● Directions: Leave out the pictures and restate exactly, and only, the lines from the one that contains "Click the Twitter bird Mention icon" through the final line of the material below.

====== Provided records ======

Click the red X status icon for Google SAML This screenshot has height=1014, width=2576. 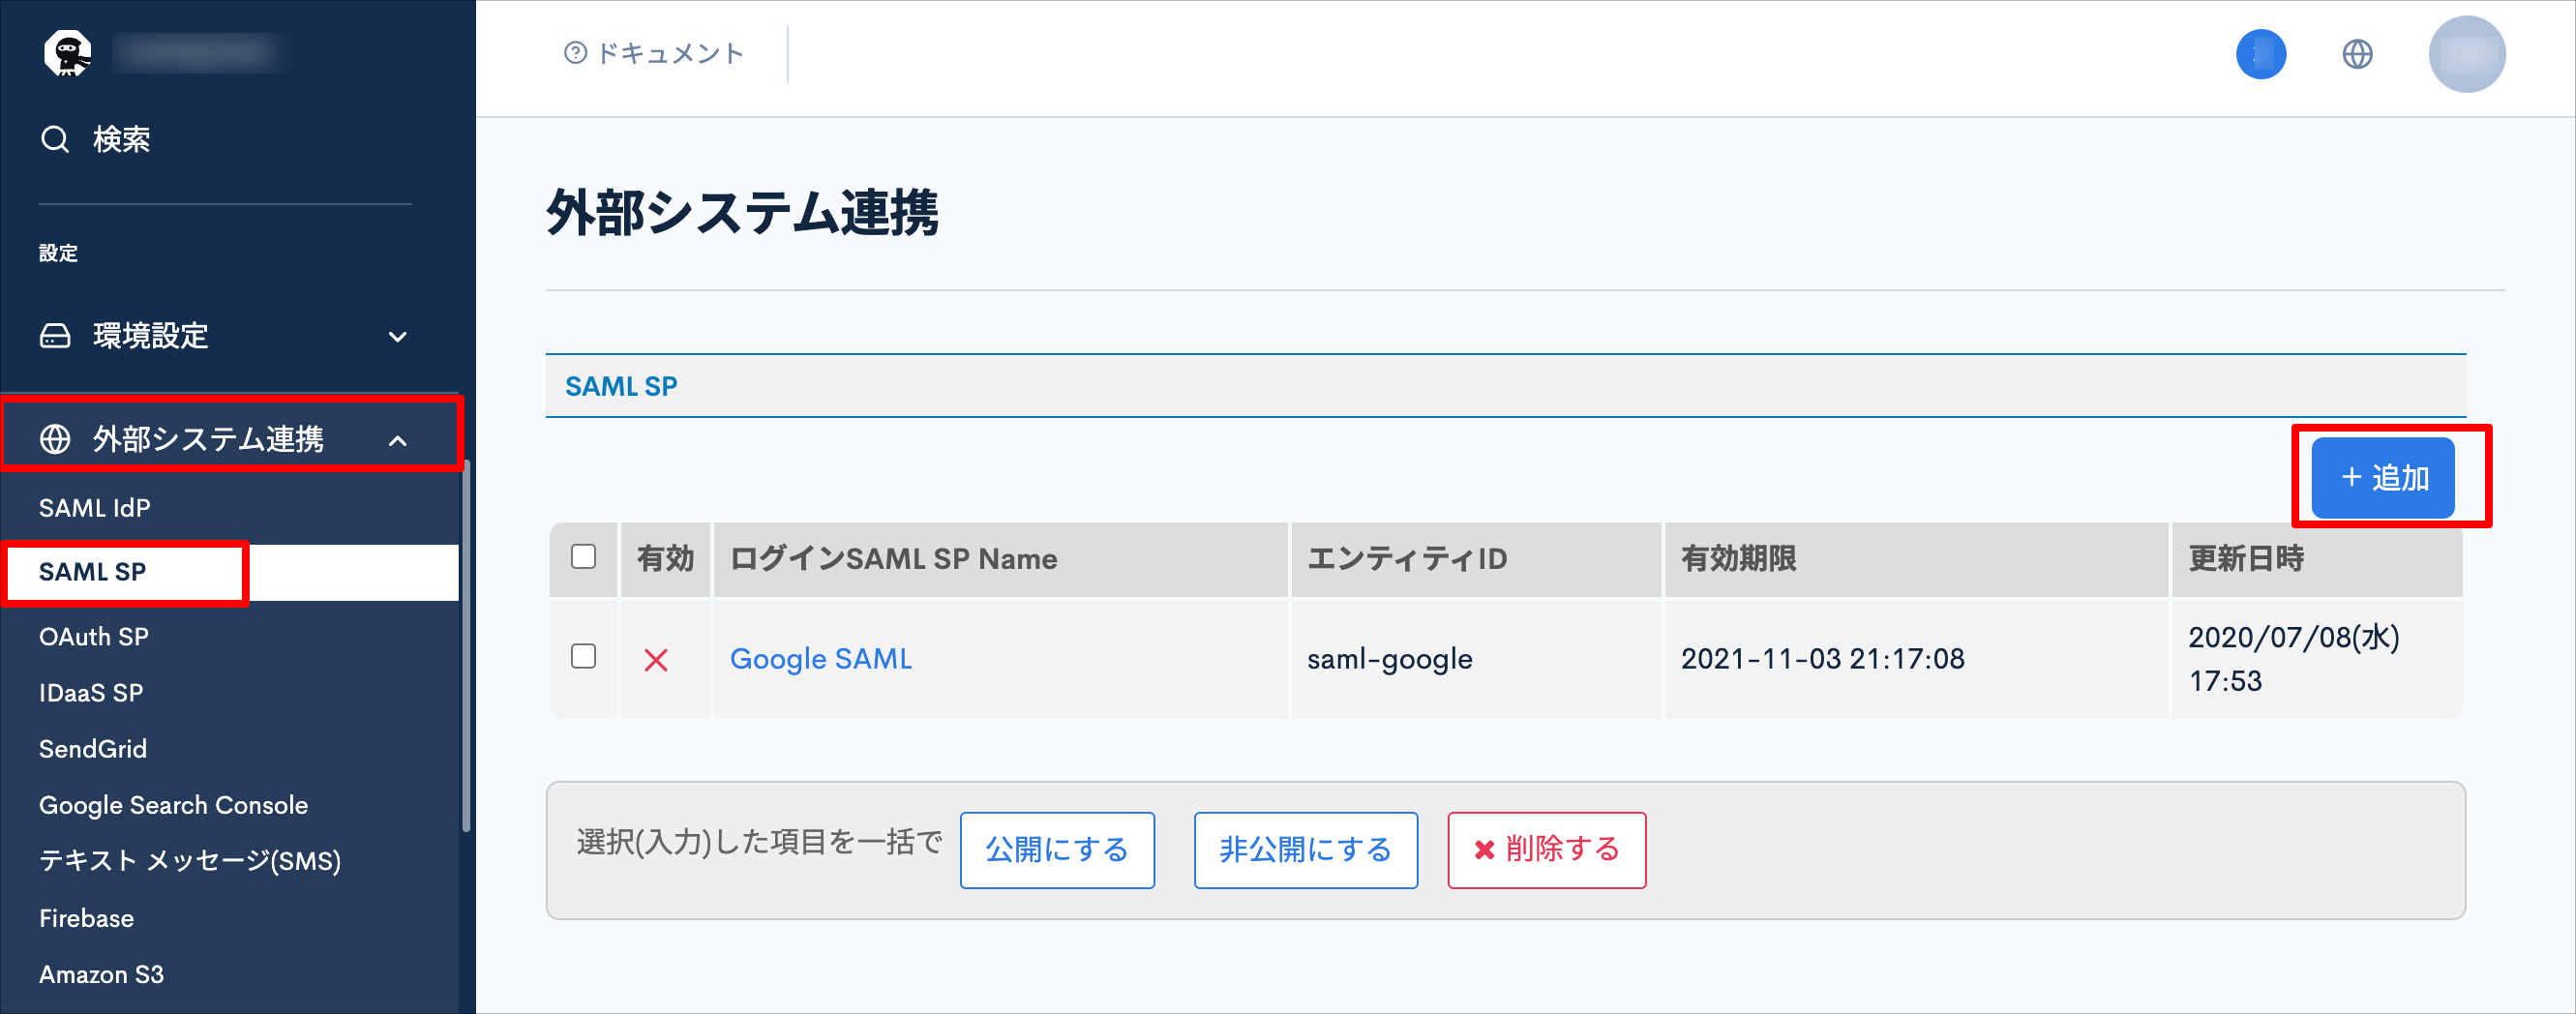[x=656, y=660]
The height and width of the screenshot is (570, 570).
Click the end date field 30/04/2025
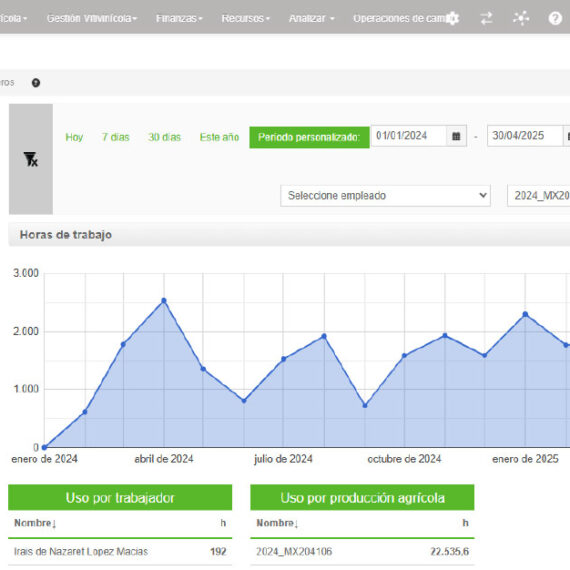(525, 136)
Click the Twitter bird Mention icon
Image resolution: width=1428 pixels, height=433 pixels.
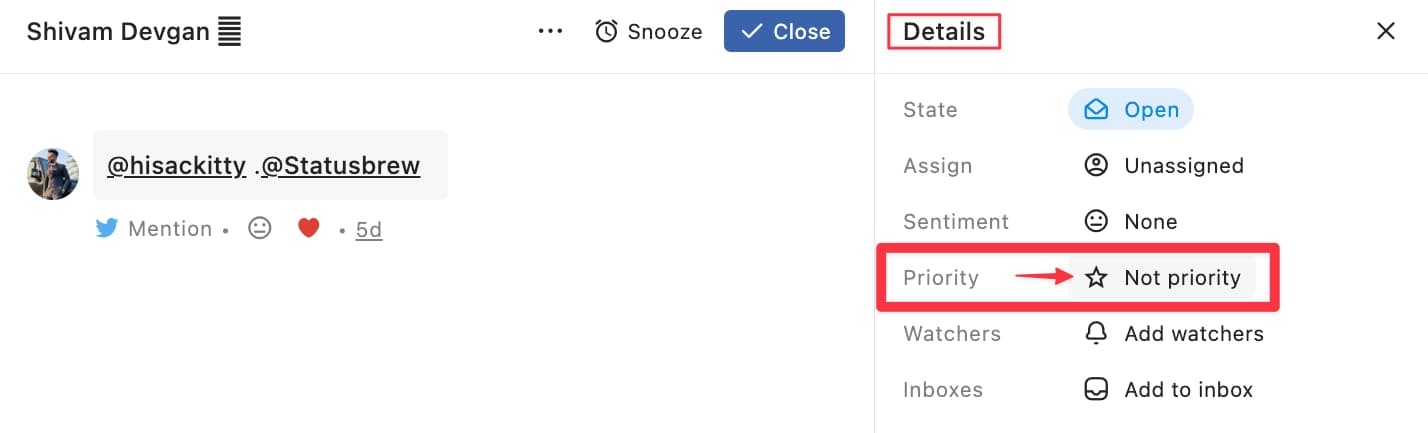107,229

======

● Response for this exercise:
Click the Twitter bird Mention icon
Image resolution: width=1428 pixels, height=433 pixels.
107,229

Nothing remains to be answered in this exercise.